Morvius’s jaw tightened.
"She manipulated an entire day of scenario?"
"Yes, diector," the old staffer said.
Morvius’s let out a sharp sigh.
"Do you know why she doing that?" he asked slowly.
"No. But I’d bet my soul it was the time when she met with Clyde."
Morvius stepped back, hand running down his face. He didn’t speak for a long moment. The silence dragged until it frayed the edge of the room.
Then, his voice returned. Not in anger, but cold and low.
"She’s the traitor."
The secretary said nothing. The old observer merely nodded once.
Morvius turned toward the window overlooking a pale expanse of clouds. The Bureau was bleeding. The higher beings were losing their patience. And now, with Agatha’s betrayal and Clyde moving unchecked, they were no longer just losing ground, they were losing control.
He took a slow breath. Then turned back.
"We say nothing for now," Morvius muttered. "Let her think we’re still blind."
"But what do we do?" the secretary asked, finally breaking her silence.
Morvius stared at the darkened screen. "We focus our eyes on her. She will eventually come in contact with Clyde again."
The old man and the secretary nodded.
---
The world shifted around them as Clyde and Asqa stepped through the portal.
This Ruin greeted them with the familiar scenery. The sky above was filled with jagged crack. The ground was ruined with corpses of man and monsters.
Clyde exhaled as his boots touched the ground.
"They all feel the same now," Asqa said behind him.
Clyde offered a short nod. "Yeah."
They stood still for a moment. Around them they hear the faint rumbles. The things that survived here had already sensed them.
Clyde looked out over the horizon, where silhouettes began to emerge in the distance. Some large, others sleek and fast.
"They’re coming," he said, his voice flat.
"Of course they are," Asqa sighed tiredly. "Then we kill them, again and again, because we need to raise our level."
Clyde turned slightly, a wry smile twitching at the corner of his mouth. "Getting tired of this already?"
"I was tired three Ruins ago."
They moved forward together, boots crunching across the fields. The creatures charged now, snarling and hissing.
Asqa summoned her wand. Clyde’s hands ignited with fire.
"I miss the days when we were tearing down domain of the Celestials," Asqa muttered. "This feels like a just janitor work."
"Necessary janitor work," Clyde replied. "Until Sivagadh Fortress is ready, we do this."

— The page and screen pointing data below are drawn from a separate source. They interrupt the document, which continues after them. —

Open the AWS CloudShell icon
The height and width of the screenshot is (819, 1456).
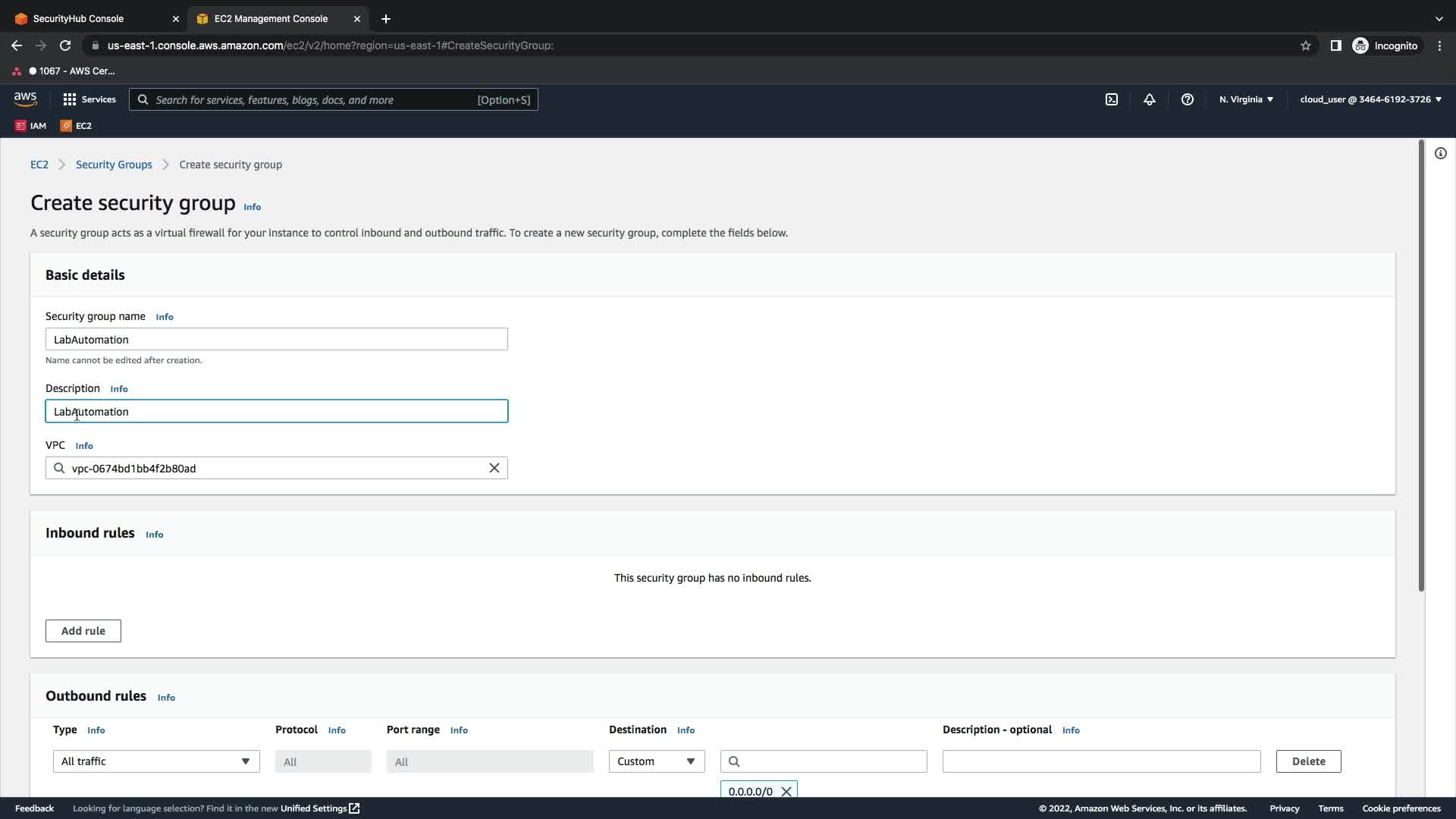pyautogui.click(x=1112, y=99)

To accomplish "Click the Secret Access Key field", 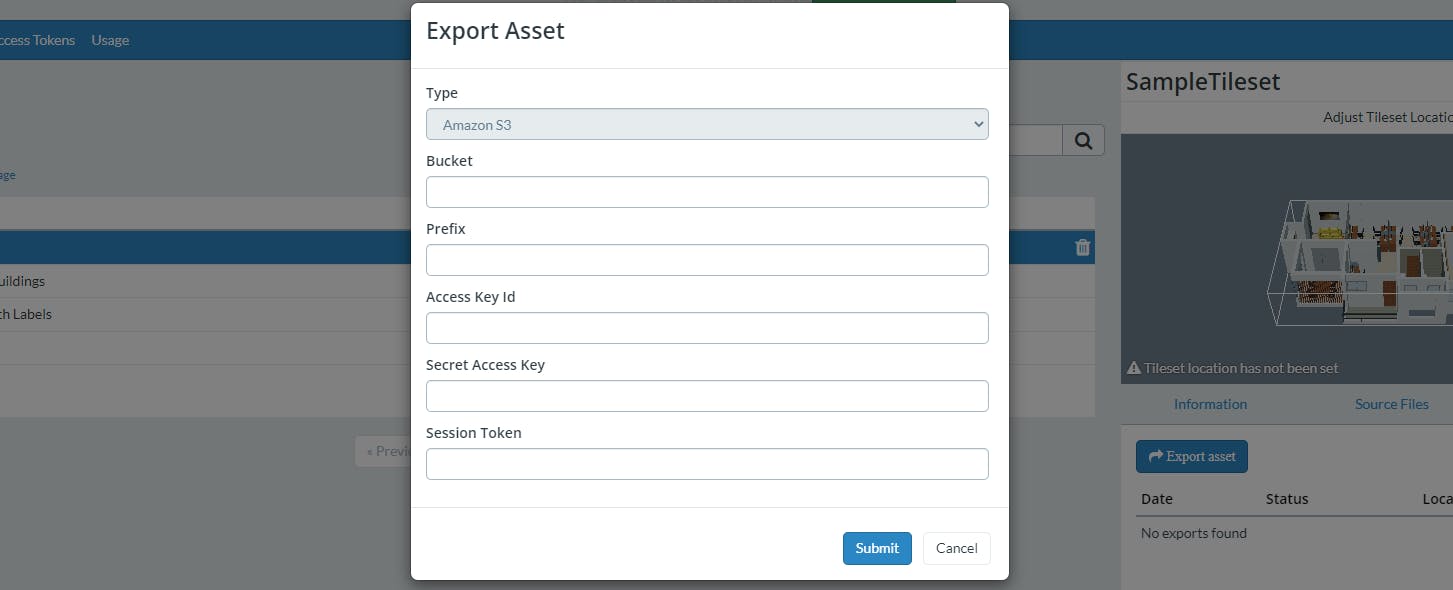I will coord(707,395).
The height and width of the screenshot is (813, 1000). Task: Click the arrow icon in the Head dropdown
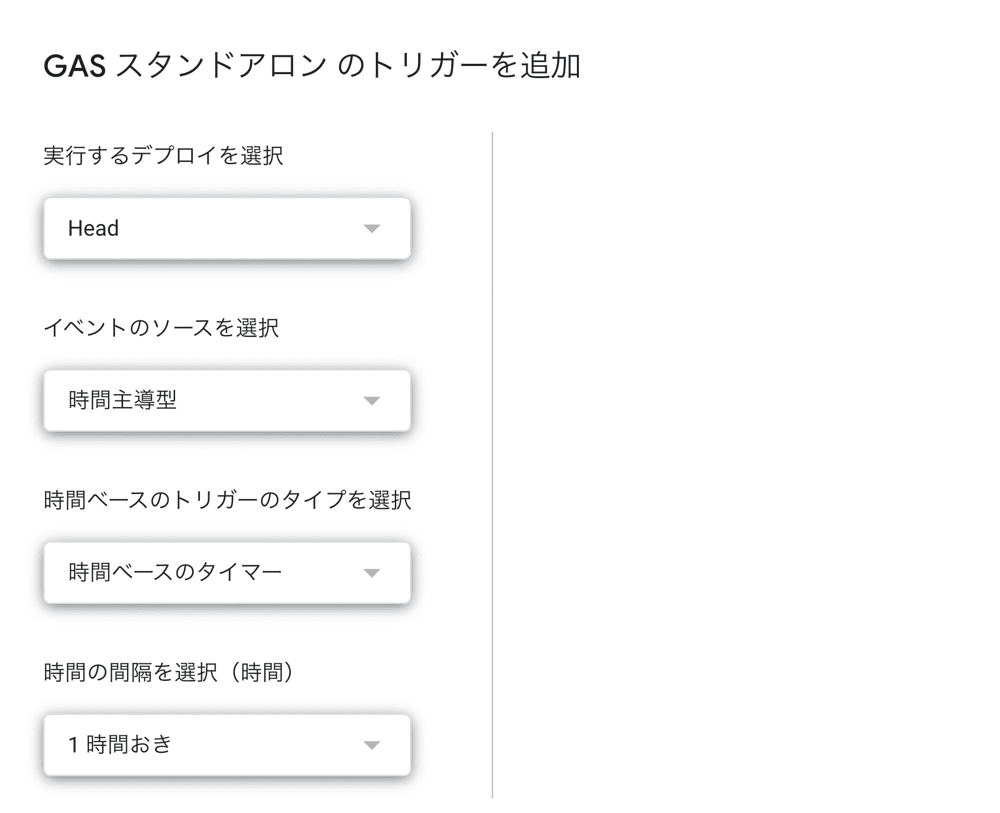click(372, 229)
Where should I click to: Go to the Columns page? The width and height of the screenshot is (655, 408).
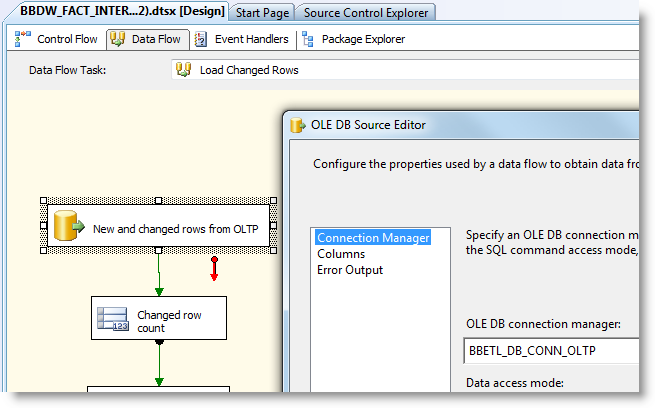coord(339,254)
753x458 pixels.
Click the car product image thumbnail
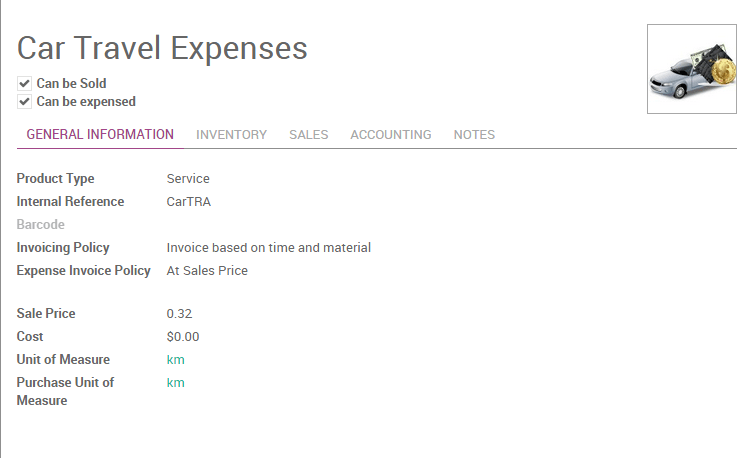pyautogui.click(x=692, y=69)
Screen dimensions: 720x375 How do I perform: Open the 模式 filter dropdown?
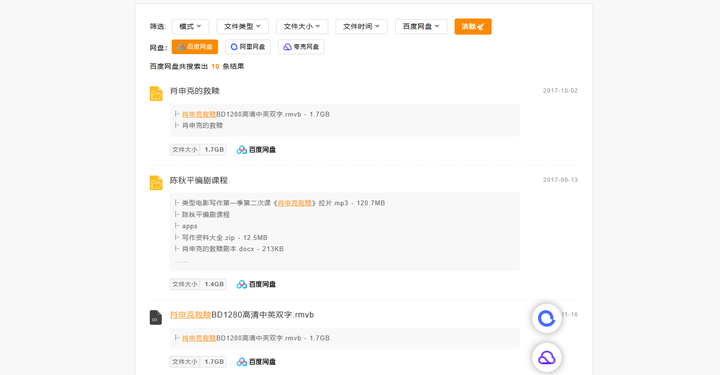[x=190, y=27]
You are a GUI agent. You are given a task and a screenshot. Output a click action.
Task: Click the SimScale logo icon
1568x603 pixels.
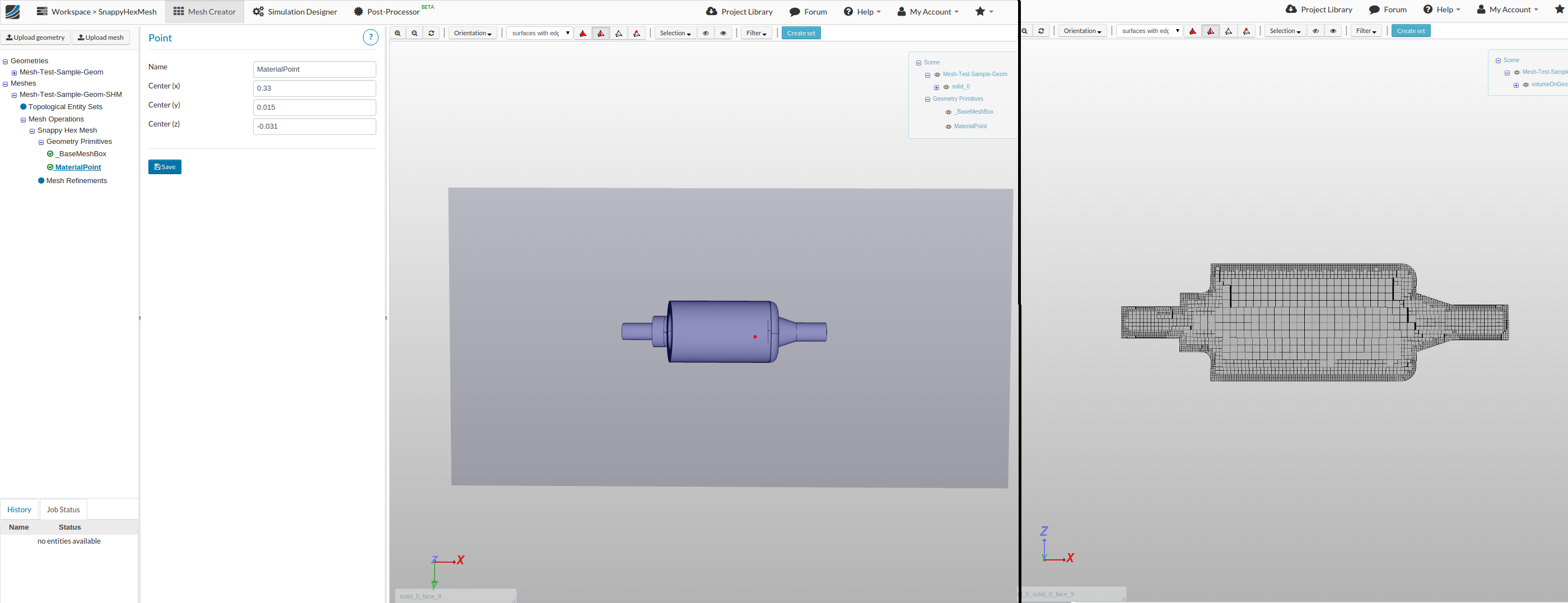13,12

The high council of the Sivagadh Fortress was still channeling and weaving the enchanted dimension that would serve as their shelter for the hundreds, maybe thousands, who had lose their masters.
But the that place wasn’t ready yet.
So they cleared the Ruins. Killing the leftover beasts and raise their levels. Preparing for whatever came next.
They never suspected that their doo was starting happen behind their eyes.